## QUOTED PASSAGE
Accelerated Shifts in Terrestrial Life Zones Under Rapid Climate Change

Rapid climate change is impacting biodiversity, ecosystem function and human well-being. Though the magnitude and trajectory of climate change are becoming clearer, understanding of how these changes reshape terrestrial life zones — distinct biogeographic units characterized by bio-temperature, precipitation and aridity representing broad-scale ecosystem types — has been limited.

To address this gap, a new journal article published in Global Change Biology by Blake Alexander Simmons and coauthors uses high-resolution historical climatologies and climate projections to determine the global distribution of historical (1901-1920), contemporary (1979-2013) and future (2061-2080) life zones. Comparing the historical and contemporary distributions shows that changes from one life zone to another during the 20th century impacted 27 million km2 (18.3 percent of land), with consequences for social and ecological systems. Such changes took place in all biomes, most notably in boreal forests, temperate coniferous forests and tropical coniferous forests.

Additionally, comparing the contemporary and future life zone distributions shows the pace of life zone changes is accelerating rapidly in the 21st century. By 2070, such changes will impact an additional 62 million km2 (42.6 percent of land) under ‘business-as-usual’ (RCP8.5) emissions scenarios. Accelerated rates of change were observed in hundreds of eco-regions across all biomes except tropical coniferous forests. And while only 30 eco-regions (3.5 percent) had over half of their areas change to a different life zone during the 20th century, by 2070 this number is projected to climb to 111 eco-regions (13.1 percent) under RCP4.5 and 281 eco-regions (33.2 percent) under RCP8.5.

The research team identified weak correlations between life zone change and threatened vertebrate richness, levels of vertebrate endemism, cropland extent and human population densities within ec0-regions, illustrating the ubiquitous risks of life zone changes to diverse social-ecological systems. The authors say the accelerated pace of life zone changes will increasingly challenge adaptive conservation and sustainable development strategies that incorrectly assume current ecological patterns and livelihood provisioning systems will persist.

Main findings:

• Projected changes are unequally distributed across the globe, in patterns that depart from existing models of univariate climate change.
  • Such changes are most extensive in boreal and subtropical zones and in regions with fewer croplands and lower population densities, though many densely populated areas that have not experienced such changes historically are also projected to experience substantial life zone changes.

## STUDY MATERIAL

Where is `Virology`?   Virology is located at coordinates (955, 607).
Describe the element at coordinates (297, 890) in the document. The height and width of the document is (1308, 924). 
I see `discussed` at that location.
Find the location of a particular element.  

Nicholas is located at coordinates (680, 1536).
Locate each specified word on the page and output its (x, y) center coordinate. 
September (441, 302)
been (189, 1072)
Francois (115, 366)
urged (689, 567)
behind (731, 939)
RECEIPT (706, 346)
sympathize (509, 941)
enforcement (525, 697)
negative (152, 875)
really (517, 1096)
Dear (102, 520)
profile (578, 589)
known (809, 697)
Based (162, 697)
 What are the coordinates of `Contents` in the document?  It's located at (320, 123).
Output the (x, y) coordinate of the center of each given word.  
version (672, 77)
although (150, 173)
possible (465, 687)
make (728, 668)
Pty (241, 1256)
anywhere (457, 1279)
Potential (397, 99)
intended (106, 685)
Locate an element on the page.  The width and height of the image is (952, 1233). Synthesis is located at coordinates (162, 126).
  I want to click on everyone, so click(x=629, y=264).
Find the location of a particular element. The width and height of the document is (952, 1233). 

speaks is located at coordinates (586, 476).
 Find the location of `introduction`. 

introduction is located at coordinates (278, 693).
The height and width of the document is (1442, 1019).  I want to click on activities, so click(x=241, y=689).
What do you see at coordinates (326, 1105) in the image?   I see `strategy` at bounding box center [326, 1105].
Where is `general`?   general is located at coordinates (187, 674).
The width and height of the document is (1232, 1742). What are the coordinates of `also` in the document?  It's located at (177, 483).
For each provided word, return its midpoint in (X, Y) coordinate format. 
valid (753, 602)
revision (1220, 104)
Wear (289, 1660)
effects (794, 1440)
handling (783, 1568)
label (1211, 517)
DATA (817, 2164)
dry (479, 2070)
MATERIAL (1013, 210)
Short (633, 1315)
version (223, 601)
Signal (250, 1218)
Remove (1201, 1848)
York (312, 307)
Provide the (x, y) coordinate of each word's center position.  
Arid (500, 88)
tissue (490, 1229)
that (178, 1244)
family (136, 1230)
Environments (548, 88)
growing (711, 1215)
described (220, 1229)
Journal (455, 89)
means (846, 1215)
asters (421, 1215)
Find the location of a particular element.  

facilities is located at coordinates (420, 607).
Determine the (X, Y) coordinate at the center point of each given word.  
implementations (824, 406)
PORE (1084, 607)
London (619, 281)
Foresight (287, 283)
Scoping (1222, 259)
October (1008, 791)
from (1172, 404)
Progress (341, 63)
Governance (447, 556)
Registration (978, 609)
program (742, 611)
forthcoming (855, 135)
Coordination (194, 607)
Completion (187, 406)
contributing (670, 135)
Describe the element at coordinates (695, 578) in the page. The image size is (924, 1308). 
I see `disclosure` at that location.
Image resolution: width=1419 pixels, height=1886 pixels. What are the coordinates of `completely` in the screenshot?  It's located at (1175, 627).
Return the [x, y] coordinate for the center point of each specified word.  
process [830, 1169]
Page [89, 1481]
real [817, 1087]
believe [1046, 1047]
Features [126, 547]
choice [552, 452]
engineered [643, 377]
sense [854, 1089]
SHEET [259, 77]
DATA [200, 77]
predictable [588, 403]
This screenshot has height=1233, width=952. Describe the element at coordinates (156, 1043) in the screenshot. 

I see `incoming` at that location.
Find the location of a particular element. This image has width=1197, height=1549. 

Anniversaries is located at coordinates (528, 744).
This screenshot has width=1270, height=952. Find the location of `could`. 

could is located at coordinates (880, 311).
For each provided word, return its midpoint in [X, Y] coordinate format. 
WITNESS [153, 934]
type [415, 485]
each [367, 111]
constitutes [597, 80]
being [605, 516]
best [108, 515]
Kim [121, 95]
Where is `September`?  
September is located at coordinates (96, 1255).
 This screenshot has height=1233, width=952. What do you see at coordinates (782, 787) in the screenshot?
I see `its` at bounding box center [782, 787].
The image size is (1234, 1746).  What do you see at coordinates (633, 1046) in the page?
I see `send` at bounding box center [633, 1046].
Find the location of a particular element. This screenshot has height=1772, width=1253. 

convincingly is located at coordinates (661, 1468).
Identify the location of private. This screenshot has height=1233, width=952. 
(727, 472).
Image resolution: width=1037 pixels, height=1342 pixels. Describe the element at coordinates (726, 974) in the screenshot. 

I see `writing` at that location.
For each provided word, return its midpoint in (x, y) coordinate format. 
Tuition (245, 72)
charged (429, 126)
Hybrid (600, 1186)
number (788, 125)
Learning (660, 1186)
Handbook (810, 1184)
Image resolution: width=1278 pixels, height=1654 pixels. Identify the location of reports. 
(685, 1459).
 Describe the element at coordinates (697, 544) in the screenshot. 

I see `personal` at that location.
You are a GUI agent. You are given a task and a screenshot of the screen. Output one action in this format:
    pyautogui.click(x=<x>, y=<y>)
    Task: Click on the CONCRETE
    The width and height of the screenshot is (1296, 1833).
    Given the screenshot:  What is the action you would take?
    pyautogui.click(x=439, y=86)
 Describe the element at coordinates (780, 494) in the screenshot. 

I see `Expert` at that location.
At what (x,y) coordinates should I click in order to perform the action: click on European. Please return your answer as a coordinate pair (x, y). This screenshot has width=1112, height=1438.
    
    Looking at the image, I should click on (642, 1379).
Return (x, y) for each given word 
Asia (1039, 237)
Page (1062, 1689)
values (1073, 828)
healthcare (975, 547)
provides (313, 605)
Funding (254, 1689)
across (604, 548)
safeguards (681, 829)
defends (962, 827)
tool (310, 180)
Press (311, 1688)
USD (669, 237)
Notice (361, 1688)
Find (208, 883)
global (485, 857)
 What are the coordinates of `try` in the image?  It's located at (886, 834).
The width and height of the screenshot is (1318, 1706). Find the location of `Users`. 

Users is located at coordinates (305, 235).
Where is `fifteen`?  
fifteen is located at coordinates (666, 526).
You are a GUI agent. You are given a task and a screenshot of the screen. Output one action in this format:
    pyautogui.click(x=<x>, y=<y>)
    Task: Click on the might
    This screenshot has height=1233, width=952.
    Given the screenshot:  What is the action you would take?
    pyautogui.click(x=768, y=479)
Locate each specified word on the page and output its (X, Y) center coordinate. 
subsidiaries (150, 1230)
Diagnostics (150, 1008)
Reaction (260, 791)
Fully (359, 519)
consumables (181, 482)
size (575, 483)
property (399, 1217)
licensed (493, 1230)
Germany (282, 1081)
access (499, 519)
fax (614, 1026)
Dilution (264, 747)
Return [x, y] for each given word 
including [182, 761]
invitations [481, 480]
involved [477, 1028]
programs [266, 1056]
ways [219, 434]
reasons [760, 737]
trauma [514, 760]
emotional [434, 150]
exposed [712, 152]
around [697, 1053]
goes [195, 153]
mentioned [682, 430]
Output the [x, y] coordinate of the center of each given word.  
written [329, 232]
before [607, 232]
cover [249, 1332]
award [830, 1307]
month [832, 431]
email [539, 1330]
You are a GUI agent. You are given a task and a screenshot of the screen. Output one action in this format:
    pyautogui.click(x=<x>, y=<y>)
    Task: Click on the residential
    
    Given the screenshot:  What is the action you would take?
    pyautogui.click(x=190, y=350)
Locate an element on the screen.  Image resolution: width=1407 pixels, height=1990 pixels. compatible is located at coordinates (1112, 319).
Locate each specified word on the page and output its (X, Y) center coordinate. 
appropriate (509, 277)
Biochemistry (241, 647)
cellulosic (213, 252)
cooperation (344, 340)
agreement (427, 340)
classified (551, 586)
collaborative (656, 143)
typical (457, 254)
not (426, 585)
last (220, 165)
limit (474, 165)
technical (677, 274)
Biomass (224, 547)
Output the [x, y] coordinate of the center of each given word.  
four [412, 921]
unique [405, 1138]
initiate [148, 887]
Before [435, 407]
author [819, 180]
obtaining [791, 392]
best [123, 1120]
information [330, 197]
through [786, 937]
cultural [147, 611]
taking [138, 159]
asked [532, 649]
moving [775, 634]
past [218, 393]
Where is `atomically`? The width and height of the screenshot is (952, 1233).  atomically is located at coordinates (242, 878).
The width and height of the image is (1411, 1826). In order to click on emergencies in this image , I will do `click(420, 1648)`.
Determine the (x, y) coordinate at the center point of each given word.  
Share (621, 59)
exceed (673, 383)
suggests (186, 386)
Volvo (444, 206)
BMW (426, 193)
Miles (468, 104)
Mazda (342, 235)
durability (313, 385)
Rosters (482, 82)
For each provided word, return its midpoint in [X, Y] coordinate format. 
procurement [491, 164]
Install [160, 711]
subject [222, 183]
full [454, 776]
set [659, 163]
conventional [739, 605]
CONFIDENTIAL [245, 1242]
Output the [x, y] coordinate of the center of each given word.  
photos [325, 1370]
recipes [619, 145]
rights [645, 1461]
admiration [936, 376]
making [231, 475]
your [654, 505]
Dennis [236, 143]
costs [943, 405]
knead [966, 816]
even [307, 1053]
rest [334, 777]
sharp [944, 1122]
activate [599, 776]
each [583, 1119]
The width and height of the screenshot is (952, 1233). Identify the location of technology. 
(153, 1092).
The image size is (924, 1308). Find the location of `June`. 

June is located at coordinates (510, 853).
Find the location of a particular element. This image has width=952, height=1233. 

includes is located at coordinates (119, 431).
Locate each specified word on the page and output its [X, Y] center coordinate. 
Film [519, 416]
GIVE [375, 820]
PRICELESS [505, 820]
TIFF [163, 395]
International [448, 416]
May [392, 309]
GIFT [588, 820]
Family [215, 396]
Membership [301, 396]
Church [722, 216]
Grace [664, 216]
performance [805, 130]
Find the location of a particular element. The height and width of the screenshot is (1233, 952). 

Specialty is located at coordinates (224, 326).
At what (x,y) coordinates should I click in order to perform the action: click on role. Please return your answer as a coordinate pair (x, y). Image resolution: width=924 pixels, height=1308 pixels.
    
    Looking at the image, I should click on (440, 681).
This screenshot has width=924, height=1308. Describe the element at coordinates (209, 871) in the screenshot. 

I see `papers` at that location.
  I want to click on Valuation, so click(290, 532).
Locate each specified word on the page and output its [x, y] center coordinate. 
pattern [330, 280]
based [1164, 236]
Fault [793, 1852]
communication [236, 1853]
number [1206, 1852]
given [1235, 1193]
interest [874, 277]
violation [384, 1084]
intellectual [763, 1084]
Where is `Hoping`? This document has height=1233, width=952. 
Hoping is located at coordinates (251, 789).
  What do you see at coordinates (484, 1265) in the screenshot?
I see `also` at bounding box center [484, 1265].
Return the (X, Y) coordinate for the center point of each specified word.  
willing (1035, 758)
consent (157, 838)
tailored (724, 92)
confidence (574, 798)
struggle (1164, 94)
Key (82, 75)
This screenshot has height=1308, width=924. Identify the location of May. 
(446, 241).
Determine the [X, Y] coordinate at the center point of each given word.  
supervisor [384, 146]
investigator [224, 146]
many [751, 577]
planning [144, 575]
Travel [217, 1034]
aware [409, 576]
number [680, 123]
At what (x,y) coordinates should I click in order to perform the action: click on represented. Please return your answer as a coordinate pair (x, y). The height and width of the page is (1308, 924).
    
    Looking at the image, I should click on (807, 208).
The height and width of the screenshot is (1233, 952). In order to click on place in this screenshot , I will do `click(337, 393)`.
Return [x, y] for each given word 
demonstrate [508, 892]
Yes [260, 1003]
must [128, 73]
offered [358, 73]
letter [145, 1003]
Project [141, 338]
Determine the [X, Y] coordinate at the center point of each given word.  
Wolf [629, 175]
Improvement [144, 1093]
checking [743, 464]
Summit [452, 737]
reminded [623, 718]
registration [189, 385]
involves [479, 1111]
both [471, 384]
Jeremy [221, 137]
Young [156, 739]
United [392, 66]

## TASK ITEM
Could you carry on the article about climate-driven shifts in terrestrial life zones, starting right after its last bullet point?

## RESULT FOR THIS EXERCISE
• Stable life zones at the peripheries of life zone space are still projected to experience large increases in temperature and fluctuations in precipitation, which may stress the tolerances of some organisms and people living in these already harsh climates.
• Human activities can radically alter ecosystem characteristics through degradative processes or through nutrient supplementation to either reduce or increase ecosystem adaptation potential, respectively.
• The results indicate all biomes have experienced life zone transitions during the 20th century to some degree.
  • Weighted by biome area, boreal forests, temperate coniferous forests and tropical coniferous forests experienced the largest changes in life zone distributions during this period.
  • The analysis indicated high variability among eco-regions in historical life zone changes, which are projected to be exacerbated over the next 50 years.
• Overall, unstable life zones raise concerns for people due to the disruption of environmental conditions that currently support human livelihoods.

Importantly, the projected rate of future life zone change is much faster than the past, including in most eco-regions and within all biomes on Earth. This study’s high-resolution data provide the basis for temporal and spatial discrimination in the allocation of climate-adaptive conservation and sustainable development strategies. As the authors explain, policies and practices that are mismatched with life zone changes are likely to misallocate their limited resources and fail to meet biodiversity conservation and sustainable development goals, especially in regions where the pace of change is greatest and the climatological thresholds for failure are already near.